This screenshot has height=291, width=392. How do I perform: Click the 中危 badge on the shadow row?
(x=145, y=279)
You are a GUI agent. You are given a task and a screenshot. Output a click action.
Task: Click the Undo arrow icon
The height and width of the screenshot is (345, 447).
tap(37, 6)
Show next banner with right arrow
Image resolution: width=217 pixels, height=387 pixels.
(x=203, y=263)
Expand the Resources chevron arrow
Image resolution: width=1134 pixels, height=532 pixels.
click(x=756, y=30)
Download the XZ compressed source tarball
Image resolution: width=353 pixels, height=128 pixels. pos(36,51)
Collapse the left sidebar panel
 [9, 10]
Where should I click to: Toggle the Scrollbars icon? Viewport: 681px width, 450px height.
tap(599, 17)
* * *
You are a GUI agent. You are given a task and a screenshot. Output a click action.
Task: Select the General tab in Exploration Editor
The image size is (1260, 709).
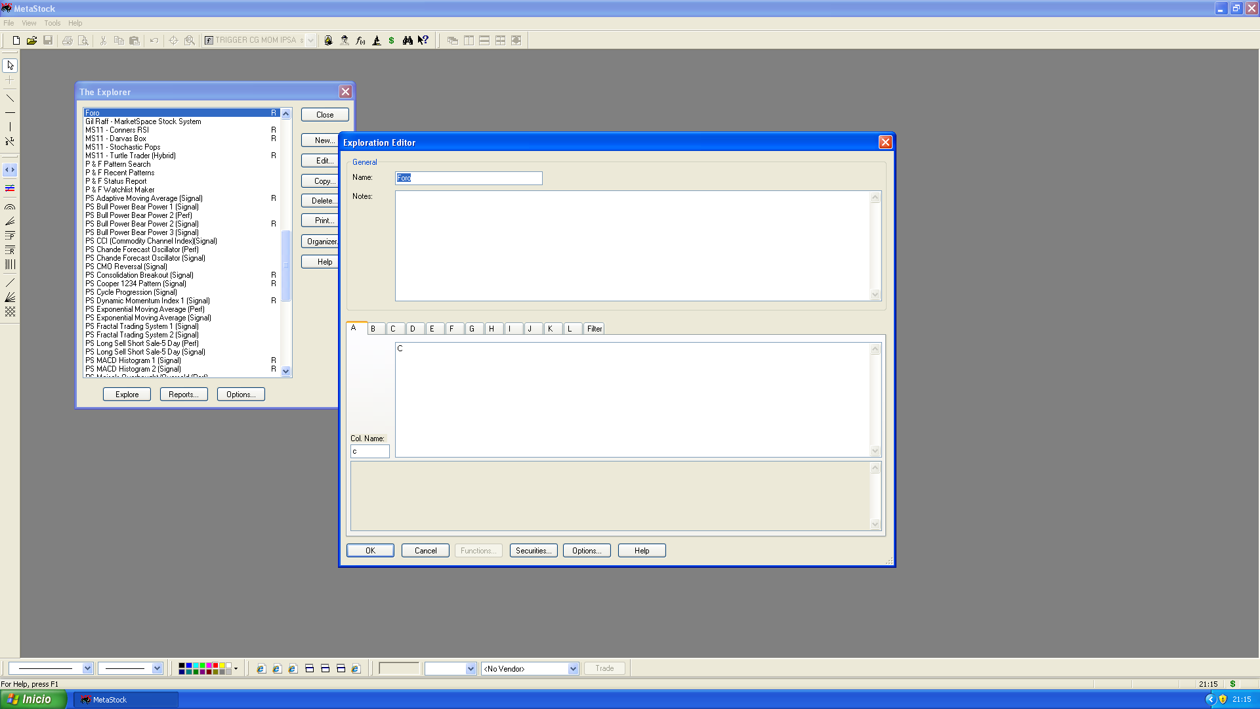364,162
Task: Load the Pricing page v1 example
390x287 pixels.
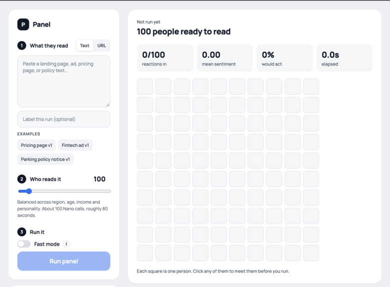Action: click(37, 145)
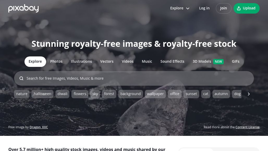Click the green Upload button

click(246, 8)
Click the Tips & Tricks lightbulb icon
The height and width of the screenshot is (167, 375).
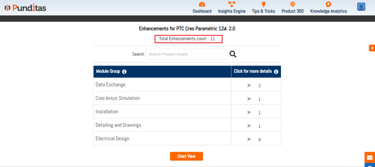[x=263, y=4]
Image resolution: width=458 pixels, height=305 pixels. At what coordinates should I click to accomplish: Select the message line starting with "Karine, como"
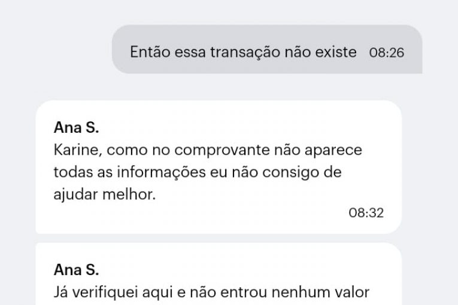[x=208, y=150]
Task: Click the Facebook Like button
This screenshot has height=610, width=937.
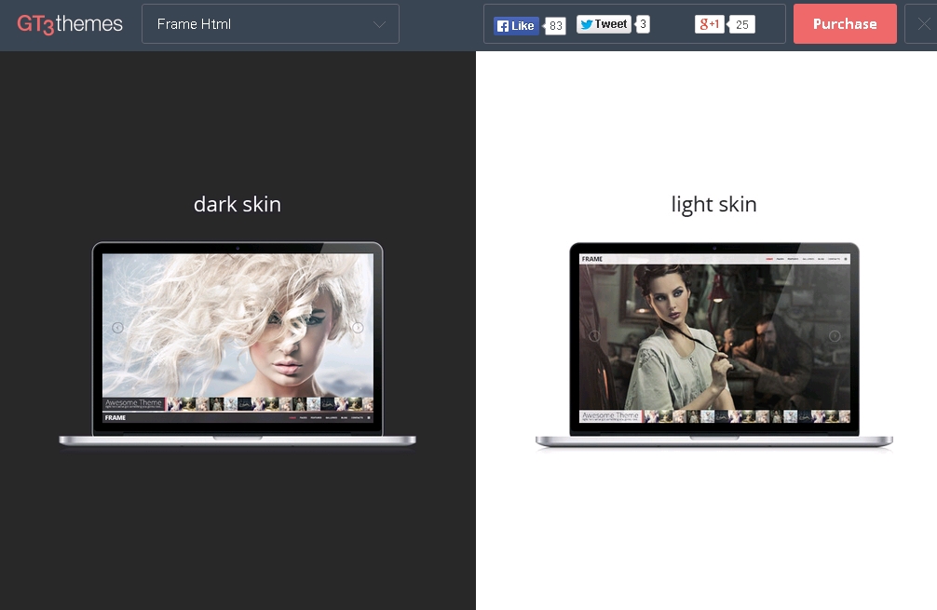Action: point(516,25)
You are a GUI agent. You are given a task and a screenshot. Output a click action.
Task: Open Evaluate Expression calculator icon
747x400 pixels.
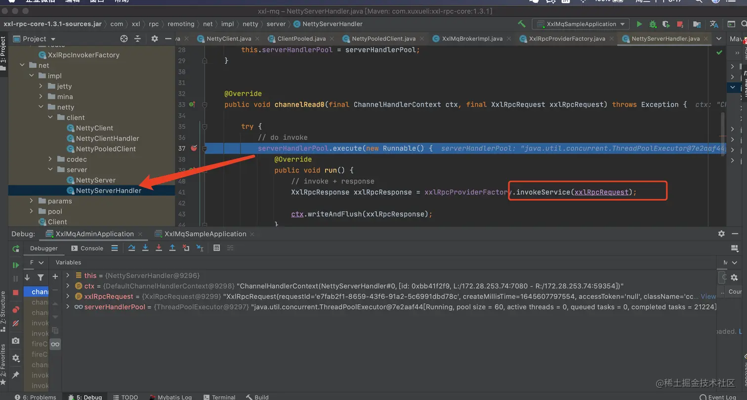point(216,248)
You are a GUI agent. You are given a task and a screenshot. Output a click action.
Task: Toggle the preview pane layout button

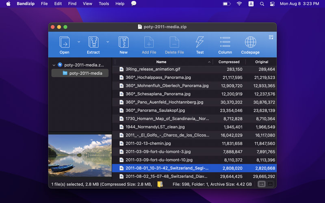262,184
---
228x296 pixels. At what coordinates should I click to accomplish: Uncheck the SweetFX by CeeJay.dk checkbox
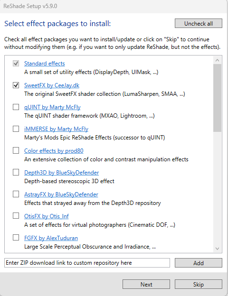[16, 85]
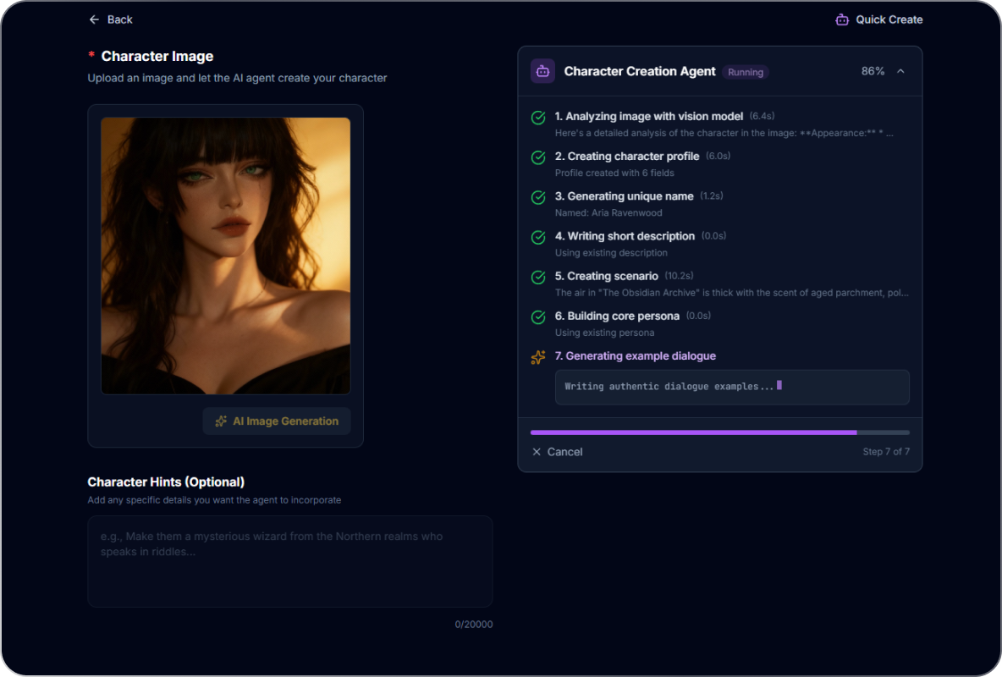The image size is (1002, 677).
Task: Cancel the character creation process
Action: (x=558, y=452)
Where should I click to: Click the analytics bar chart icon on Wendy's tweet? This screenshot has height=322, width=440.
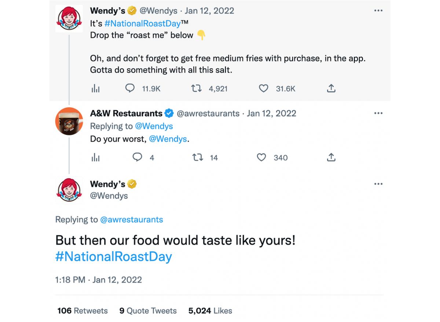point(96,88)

◆ **STATED GOAL**
Repeat the items from the line containing "Task: Load the Pricing page v1 example" through the line containing "[x=263, y=4]", leaving out the pictures.

◆ **OUTPUT BELOW**
Task: Load the Pricing page v1 example
390x287 pixels.
Action: click(37, 145)
Click the green Upload button

click(246, 8)
Click the Tips & Tricks lightbulb icon
The height and width of the screenshot is (167, 375).
[x=263, y=4]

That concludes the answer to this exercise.